++++ Data ++++

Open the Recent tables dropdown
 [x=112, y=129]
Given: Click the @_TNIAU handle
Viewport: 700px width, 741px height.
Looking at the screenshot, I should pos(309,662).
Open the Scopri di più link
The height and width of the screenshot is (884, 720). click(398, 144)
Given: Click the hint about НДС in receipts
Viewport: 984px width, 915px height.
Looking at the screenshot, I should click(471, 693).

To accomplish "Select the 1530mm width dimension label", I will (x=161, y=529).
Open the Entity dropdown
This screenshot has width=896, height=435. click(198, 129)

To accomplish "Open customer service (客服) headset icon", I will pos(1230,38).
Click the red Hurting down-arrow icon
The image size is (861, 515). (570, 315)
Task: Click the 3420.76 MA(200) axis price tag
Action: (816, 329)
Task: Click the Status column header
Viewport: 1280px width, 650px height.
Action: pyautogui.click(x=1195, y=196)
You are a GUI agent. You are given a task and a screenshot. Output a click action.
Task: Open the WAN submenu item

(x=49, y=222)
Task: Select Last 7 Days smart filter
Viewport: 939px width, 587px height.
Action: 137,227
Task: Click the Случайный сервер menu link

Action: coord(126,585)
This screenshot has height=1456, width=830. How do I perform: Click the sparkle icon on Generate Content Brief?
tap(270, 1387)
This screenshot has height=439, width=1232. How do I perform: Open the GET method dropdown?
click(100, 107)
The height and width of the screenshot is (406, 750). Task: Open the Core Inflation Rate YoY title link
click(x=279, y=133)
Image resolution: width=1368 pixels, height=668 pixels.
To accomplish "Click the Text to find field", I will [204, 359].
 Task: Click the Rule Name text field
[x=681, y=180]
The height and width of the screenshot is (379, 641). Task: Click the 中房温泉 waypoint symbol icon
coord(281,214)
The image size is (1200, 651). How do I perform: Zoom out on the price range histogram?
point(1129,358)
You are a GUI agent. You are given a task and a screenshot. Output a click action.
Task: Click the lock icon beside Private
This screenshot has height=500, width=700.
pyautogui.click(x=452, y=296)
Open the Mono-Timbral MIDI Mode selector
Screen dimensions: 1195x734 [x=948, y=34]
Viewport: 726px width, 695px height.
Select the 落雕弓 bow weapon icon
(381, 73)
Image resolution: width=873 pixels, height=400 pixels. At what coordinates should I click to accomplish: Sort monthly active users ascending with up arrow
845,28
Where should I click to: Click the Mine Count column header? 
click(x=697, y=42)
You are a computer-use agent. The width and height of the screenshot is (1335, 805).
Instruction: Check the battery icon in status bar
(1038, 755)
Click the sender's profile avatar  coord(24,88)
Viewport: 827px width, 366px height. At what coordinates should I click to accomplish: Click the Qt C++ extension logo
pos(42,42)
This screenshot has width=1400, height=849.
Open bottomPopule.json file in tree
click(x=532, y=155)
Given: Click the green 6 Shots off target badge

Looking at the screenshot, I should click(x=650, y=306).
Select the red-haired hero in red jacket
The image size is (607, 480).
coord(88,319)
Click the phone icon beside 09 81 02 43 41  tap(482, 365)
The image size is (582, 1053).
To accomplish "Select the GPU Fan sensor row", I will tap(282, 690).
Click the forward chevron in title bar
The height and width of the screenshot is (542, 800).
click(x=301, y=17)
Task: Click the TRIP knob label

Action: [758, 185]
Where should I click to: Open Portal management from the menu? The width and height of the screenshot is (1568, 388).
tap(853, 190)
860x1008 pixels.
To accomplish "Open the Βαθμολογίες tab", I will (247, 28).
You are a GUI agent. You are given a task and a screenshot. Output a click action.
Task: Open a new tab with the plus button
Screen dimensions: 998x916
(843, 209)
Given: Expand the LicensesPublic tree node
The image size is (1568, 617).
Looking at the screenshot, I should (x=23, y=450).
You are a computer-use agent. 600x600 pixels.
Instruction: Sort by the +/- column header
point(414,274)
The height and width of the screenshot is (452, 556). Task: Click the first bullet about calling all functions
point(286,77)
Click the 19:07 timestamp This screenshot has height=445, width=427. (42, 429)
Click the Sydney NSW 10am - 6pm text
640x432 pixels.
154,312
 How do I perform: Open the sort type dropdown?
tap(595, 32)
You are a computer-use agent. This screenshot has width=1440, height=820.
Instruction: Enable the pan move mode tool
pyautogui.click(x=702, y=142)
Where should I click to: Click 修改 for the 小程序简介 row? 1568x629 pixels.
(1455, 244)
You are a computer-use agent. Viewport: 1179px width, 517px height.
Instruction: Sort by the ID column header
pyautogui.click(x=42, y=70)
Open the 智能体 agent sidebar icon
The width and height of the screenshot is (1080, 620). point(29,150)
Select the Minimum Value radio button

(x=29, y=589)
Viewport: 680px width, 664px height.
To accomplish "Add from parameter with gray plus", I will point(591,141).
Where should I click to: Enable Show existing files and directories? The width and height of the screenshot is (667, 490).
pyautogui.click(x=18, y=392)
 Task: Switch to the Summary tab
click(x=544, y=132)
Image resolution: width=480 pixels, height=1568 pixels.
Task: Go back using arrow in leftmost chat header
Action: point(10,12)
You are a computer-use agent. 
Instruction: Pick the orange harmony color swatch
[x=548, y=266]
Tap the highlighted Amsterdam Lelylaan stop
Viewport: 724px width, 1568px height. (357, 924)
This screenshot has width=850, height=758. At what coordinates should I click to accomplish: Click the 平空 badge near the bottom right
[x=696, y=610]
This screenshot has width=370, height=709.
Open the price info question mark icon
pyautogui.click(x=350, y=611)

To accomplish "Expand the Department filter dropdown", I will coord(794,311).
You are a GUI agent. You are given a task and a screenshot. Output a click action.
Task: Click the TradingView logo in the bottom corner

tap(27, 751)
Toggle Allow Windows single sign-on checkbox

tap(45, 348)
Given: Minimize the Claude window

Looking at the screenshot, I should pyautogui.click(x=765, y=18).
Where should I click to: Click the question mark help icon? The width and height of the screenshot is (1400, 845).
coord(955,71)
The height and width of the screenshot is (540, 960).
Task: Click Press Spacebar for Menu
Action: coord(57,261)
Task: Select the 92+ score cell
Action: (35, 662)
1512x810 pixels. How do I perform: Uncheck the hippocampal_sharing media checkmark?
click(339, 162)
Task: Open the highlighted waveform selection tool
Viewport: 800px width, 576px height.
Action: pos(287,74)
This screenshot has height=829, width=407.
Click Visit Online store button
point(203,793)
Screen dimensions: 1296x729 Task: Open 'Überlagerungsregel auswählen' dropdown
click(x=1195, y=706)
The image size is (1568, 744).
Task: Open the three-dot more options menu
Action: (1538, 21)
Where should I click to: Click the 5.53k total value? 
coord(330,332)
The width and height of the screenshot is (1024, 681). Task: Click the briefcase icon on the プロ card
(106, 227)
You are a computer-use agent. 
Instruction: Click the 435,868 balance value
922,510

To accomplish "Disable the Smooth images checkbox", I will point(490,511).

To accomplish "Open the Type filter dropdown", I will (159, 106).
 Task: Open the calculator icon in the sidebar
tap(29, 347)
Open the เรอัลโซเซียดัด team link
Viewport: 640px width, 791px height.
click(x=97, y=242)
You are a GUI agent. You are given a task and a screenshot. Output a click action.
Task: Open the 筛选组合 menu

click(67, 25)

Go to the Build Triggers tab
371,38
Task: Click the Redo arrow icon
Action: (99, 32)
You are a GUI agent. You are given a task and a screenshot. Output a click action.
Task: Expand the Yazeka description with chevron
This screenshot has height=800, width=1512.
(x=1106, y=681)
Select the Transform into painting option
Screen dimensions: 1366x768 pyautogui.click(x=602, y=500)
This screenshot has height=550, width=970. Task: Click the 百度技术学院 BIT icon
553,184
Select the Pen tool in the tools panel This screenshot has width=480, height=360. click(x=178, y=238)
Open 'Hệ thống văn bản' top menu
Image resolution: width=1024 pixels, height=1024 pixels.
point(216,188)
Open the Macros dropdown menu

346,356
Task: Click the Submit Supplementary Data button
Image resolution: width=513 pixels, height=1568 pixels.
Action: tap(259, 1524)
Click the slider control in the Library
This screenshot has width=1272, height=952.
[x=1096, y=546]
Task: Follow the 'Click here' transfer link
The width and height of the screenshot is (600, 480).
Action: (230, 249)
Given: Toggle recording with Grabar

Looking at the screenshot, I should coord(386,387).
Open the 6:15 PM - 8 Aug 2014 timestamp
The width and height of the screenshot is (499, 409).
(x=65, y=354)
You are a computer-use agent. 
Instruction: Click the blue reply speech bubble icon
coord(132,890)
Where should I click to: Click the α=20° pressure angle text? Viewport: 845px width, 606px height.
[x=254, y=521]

++++

Using the entries above, repeat only the lines from the one containing "Given: Click the hint about НДС in receipts" through the one containing "Task: Select Last 7 Days smart filter", end lines included.

▸ Task solution:
Given: Click the hint about НДС in receipts
Viewport: 984px width, 915px height.
Looking at the screenshot, I should click(471, 693).

To accomplish "Select the 1530mm width dimension label", I will (x=161, y=529).
Open the Entity dropdown
This screenshot has width=896, height=435. click(198, 129)

To accomplish "Open customer service (客服) headset icon", I will pos(1230,38).
Click the red Hurting down-arrow icon
The image size is (861, 515). (570, 315)
Task: Click the 3420.76 MA(200) axis price tag
Action: (816, 329)
Task: Click the Status column header
Viewport: 1280px width, 650px height.
Action: pyautogui.click(x=1195, y=196)
You are a GUI agent. You are given a task and a screenshot. Output a click action.
Task: Open the WAN submenu item

(x=49, y=222)
Task: Select Last 7 Days smart filter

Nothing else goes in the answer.